Бабушка вернула сверток на место и возвратилась к себе в комнату в загадочном молчании. Ей было о чем подумать. И первое, что приходило на ум, – как было бы славно навсегда избавиться от Леопольда, но при этом сохранить себе его червонцы. Просто так, на память о человеке.
За этими мыслями бабушка провела целых два дня, а потом поняла, что знает, как ей нужно действовать.
Глава 3
Жизнь в семье Сила и Арины Казюлиных после инцидента с пропавшим фотоальбомом и нашедшейся фотографии с Петрушкой потихоньку налаживалась. И даже когда Арина обнаружила, что в ее мышином домике вместо десяти мышек осталось только девять, она и тогда волевым усилием сдержалась и не устроила мужу разнос.
Вместо этого она посадила перед собой Барсика и учинила допрос ему:
– Признавайся, ты уговорил хозяина, чтобы он скормил тебе мышку?
Но Барсик лишь широко открывал глаза и признаваться ни в чем таком не желал. Не было, не видел, не знаю.
– Ну и как? – пыталась схитрить и зайти с другой стороны Арина. – Вкусная была мышка? А кто из вас выбирал, какую именно ты будешь есть? Хозяин или ты сам лапкой указал?
Болтая с котенком, Арина пристально разглядывала его шерсть, мордочку и усы. Нет, нигде не было видно ни малейшего свидетельства об учиненном преступлении. Ни белой шерстинки, ни капли крови. Вроде бы Барсик был и ни при чем, но мышка-то исчезла.

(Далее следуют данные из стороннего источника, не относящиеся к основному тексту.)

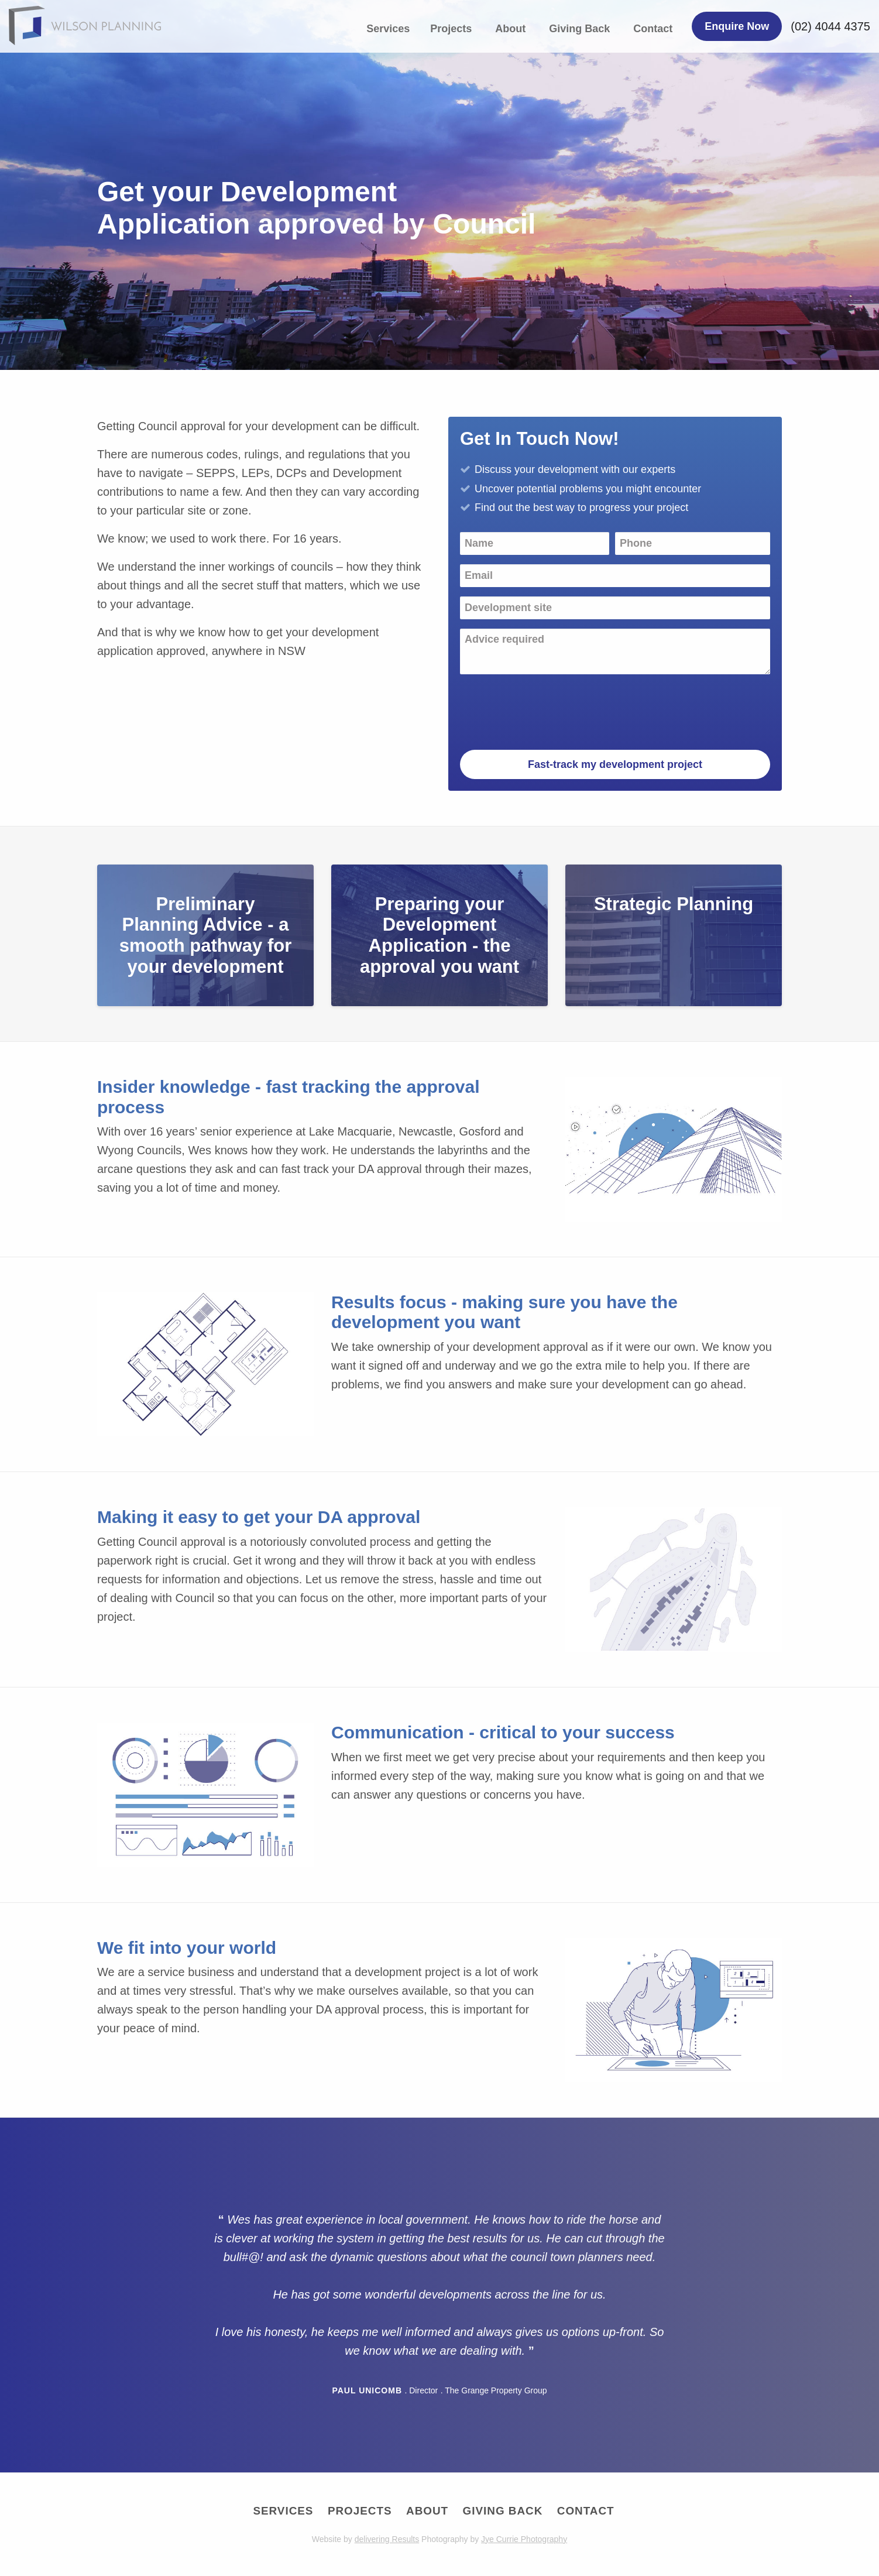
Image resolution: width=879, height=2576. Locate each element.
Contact (652, 29)
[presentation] (549, 706)
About (510, 29)
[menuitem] (390, 28)
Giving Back (579, 29)
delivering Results (387, 2539)
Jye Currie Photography (524, 2539)
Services (388, 29)
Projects (451, 29)
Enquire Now (737, 26)
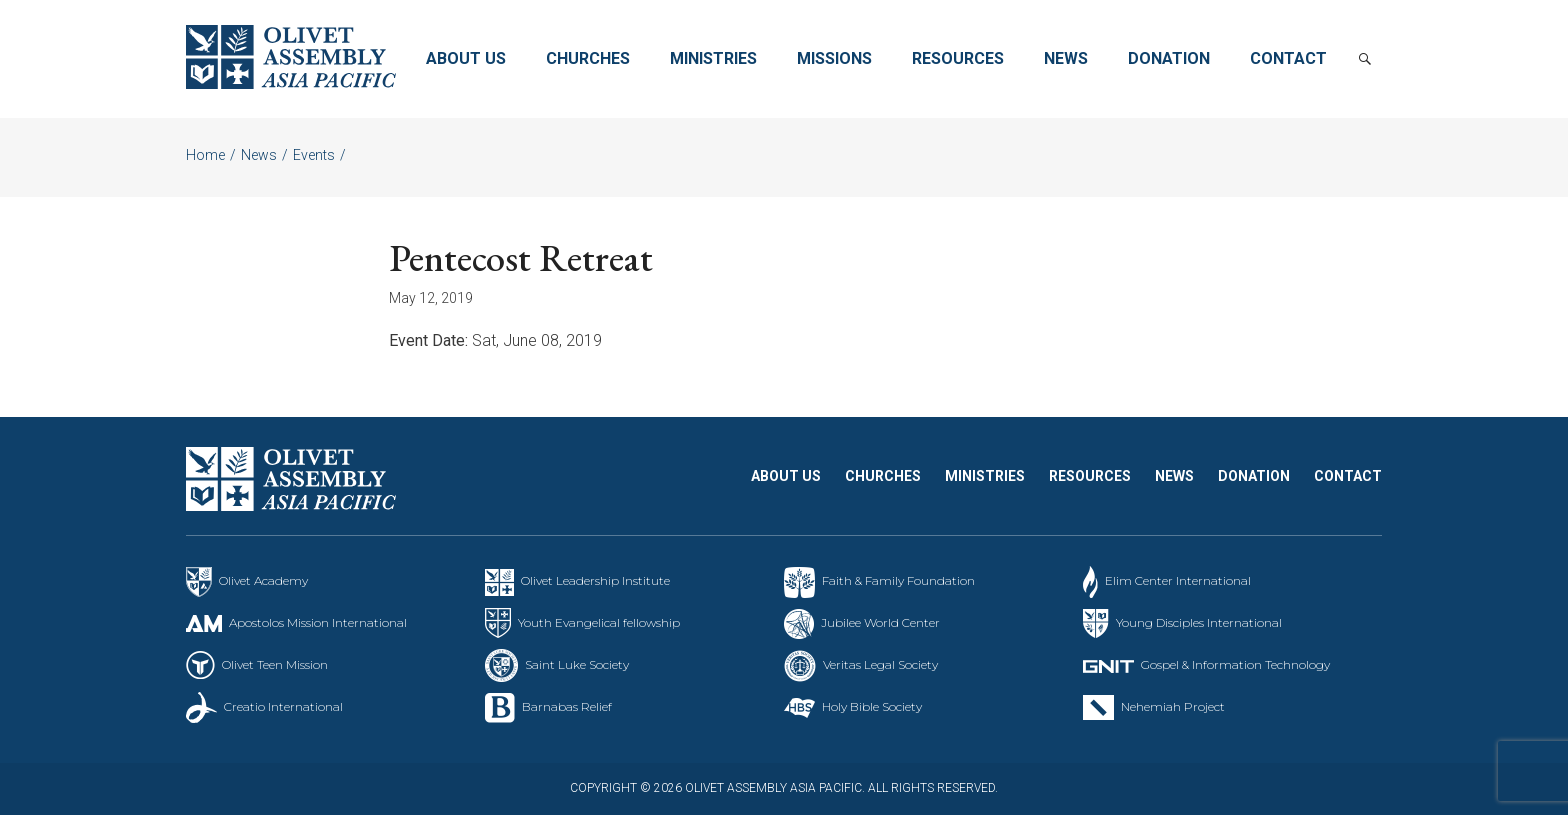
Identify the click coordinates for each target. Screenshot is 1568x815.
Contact (1288, 58)
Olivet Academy (263, 580)
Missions (834, 58)
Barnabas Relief (567, 706)
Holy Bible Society (872, 706)
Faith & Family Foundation (898, 580)
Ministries (713, 58)
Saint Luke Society (577, 664)
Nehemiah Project (1173, 706)
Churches (588, 58)
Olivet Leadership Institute (595, 580)
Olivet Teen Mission (275, 664)
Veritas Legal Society (880, 664)
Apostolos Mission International (318, 622)
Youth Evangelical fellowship (599, 622)
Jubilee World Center (880, 622)
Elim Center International (1178, 580)
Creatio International (283, 706)
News (1066, 58)
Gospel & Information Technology (1235, 664)
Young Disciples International (1199, 622)
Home (205, 155)
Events (314, 155)
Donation (1169, 58)
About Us (466, 58)
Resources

Сил тоже услышал, как жена разговаривает с котом. Собственно, на это Арина и рассчитывала.
– Что? Пропала мышь?
– Только не делай вид, будто бы для тебя это новость!

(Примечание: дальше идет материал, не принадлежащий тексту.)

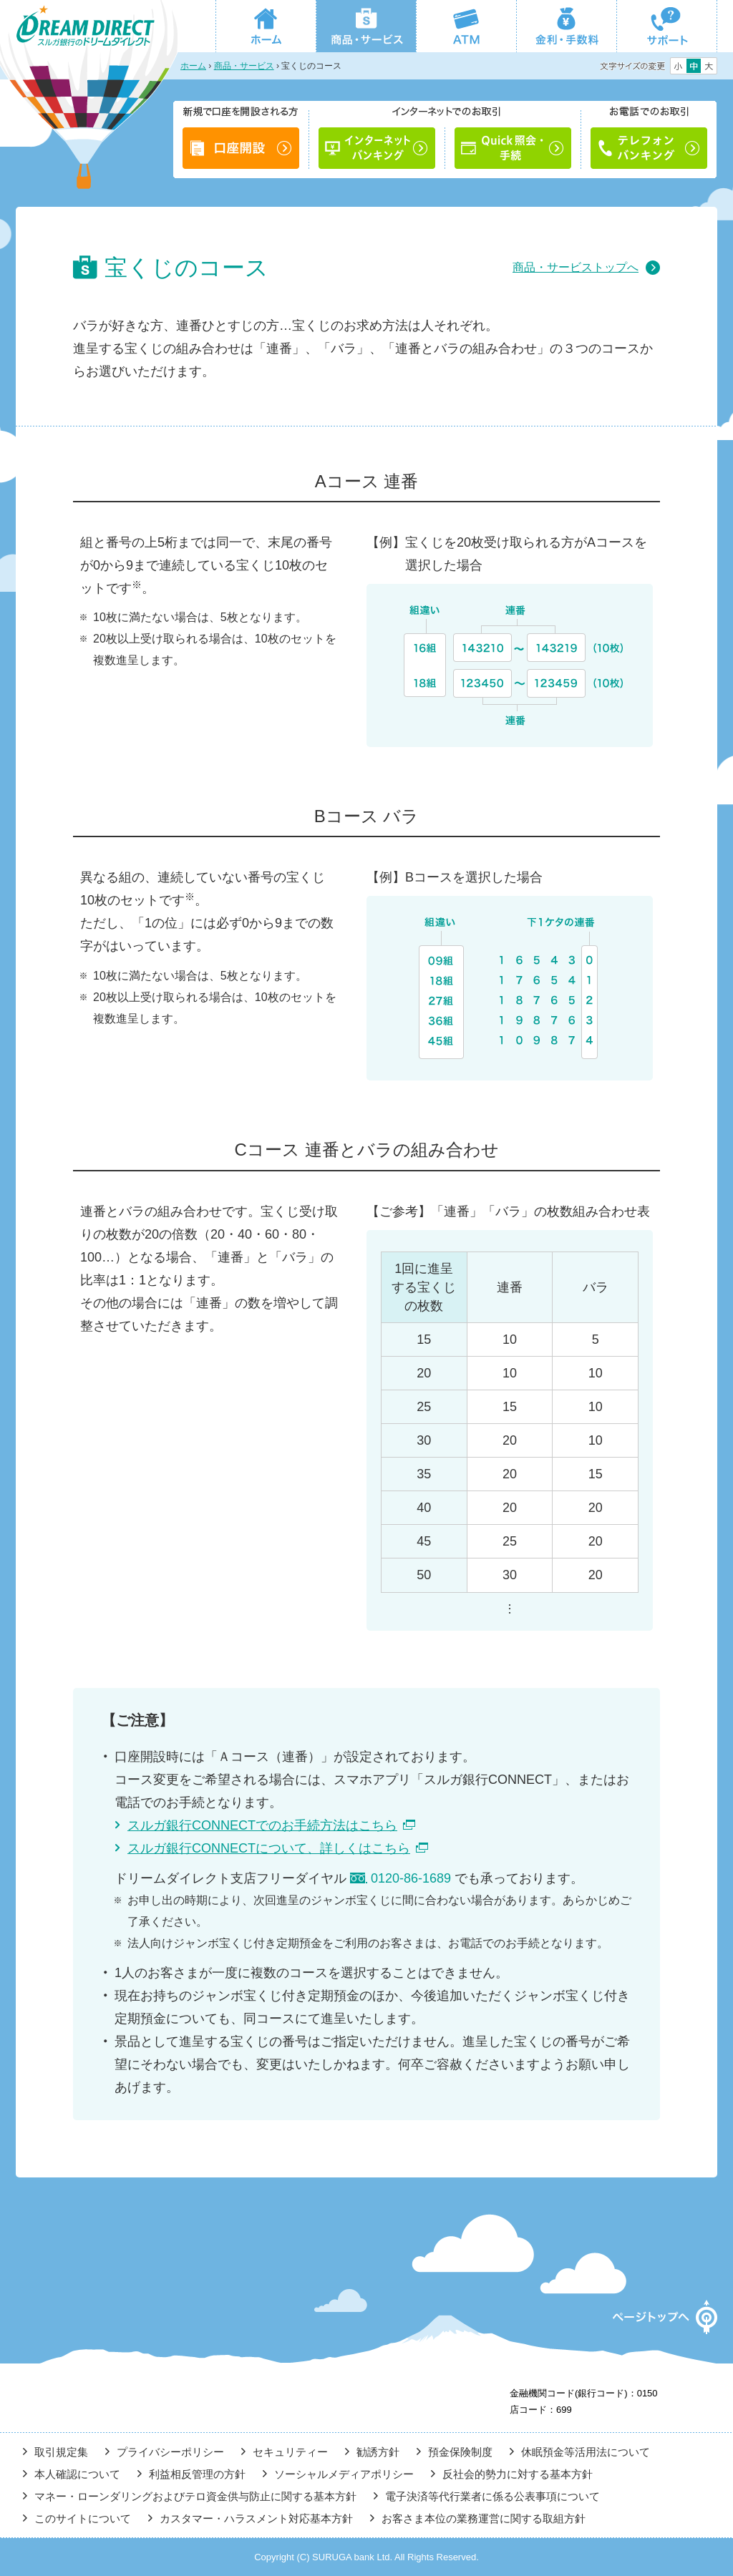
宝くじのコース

– Впервые слышу. Одна пропала? Или все исчезли?
Еще не хватало!
– Учтите оба, если хоть еще одна мышь таинственно растворится в воздухе, вам с Барсиком не поздоровится!
Новой ссоры у них не случалось, а причина этому была одна – страх. Да, Арина и Сил здорово перепугались тем вечером, когда в гостях у них была Анастасия Эдуардовна, едва не бухнувшаяся в обморок при виде старой фотографии.

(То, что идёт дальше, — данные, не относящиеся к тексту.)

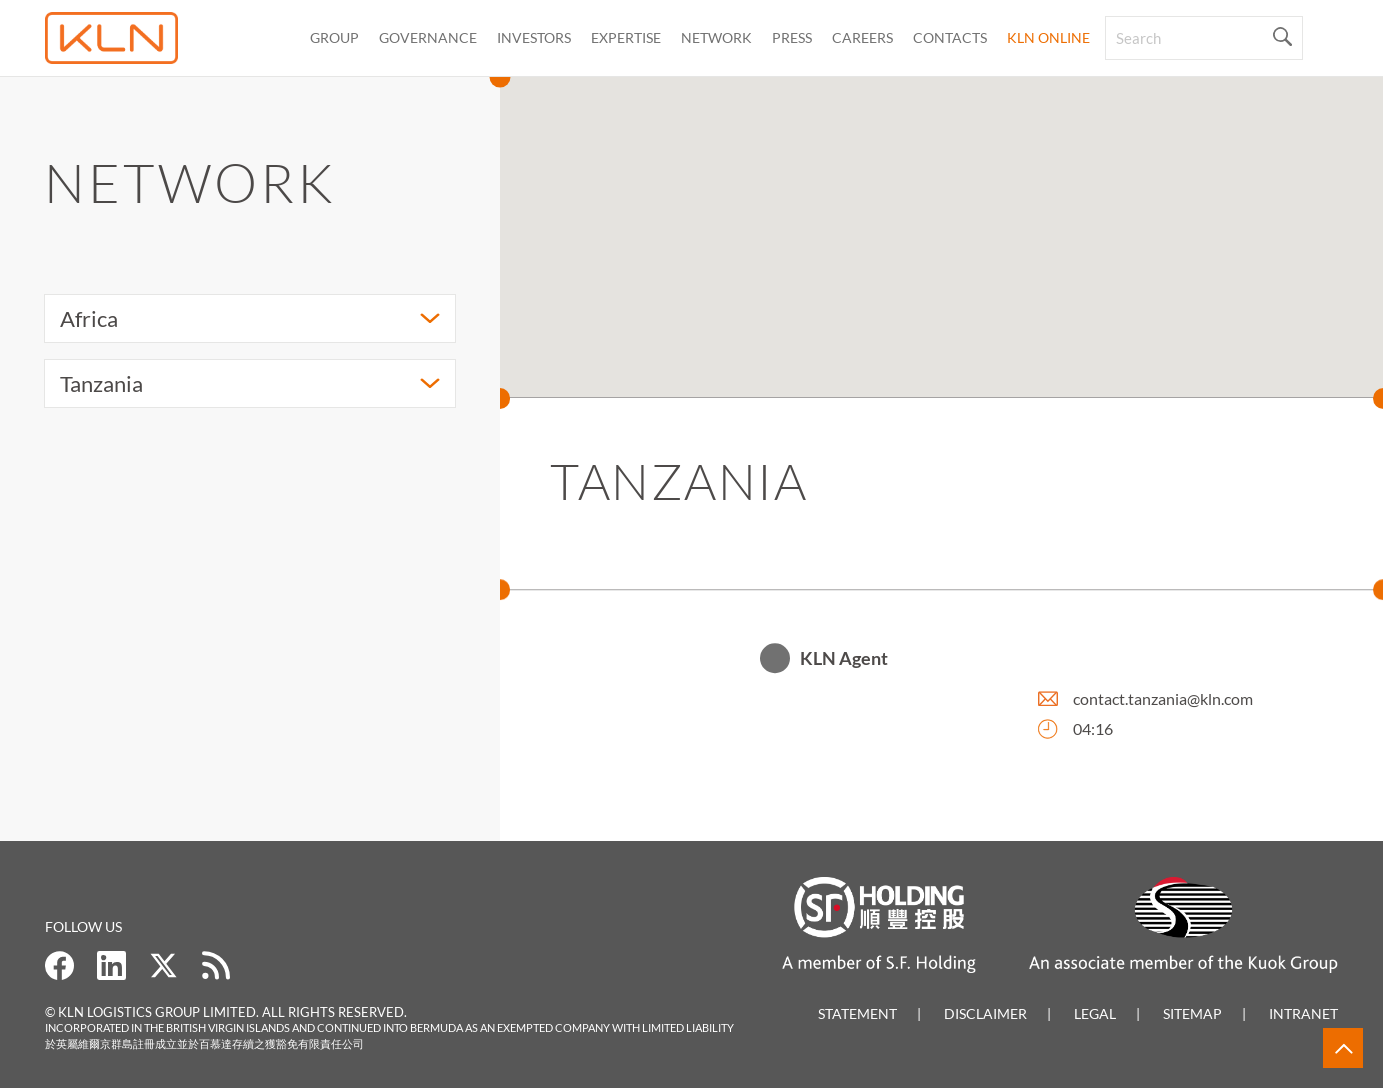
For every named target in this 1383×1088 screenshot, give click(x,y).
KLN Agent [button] (844, 660)
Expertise (626, 37)
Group (334, 37)
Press (792, 37)
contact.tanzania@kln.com (1163, 700)
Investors (534, 37)
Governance (428, 37)
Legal (1095, 1013)
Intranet (1303, 1013)
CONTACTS (950, 37)
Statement (857, 1013)
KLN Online (1048, 37)
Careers (862, 37)
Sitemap (1192, 1013)
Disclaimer (985, 1013)
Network (716, 37)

– Я свою маму в таком состоянии никогда раньше не видел. Как думаешь, что с ней такое было?
Логичней было бы спросить у самой Анастасии Эдуардовны, но женщина в данном вопросе на контакт со своим взрослым сыном идти отказывалась. Она вообще на звонки не отвечала. Поэтому Сил был вынужден советоваться с женой.
И Арина ему по мере сил помогала и подсказывала:
– Судя по всему, Петрушка – какой-то ваш родственник.
– Я тоже так подумал. Внук бабушки Лиды. Кто такая бабушка Лида? Мама знает, но не говорит. Она вообще не хочет говорить на эту тему.
– Неужели ты никого еще не можешь об этом спросить?
Сил нахмурил брови. Они у него были густые, приходилось регулярно их прореживать, причесывать и подравнивать. Увы, всякий визит к косметологу сопровождался у них в семье небольшой бурей. Дело в том, что Арина была ревнива. Она терпеть не могла, когда какие-то посторонние смазливые бабенки трогают ее мужа. Или даже пусть и не смазливые, а откровенно страшные, все равно. Арина много раз предлагала Силу найти для его бровей мужчину-косметолога, но тут уже отказался Сил, которому не нравилось, что его будет трогать какой-то мужик.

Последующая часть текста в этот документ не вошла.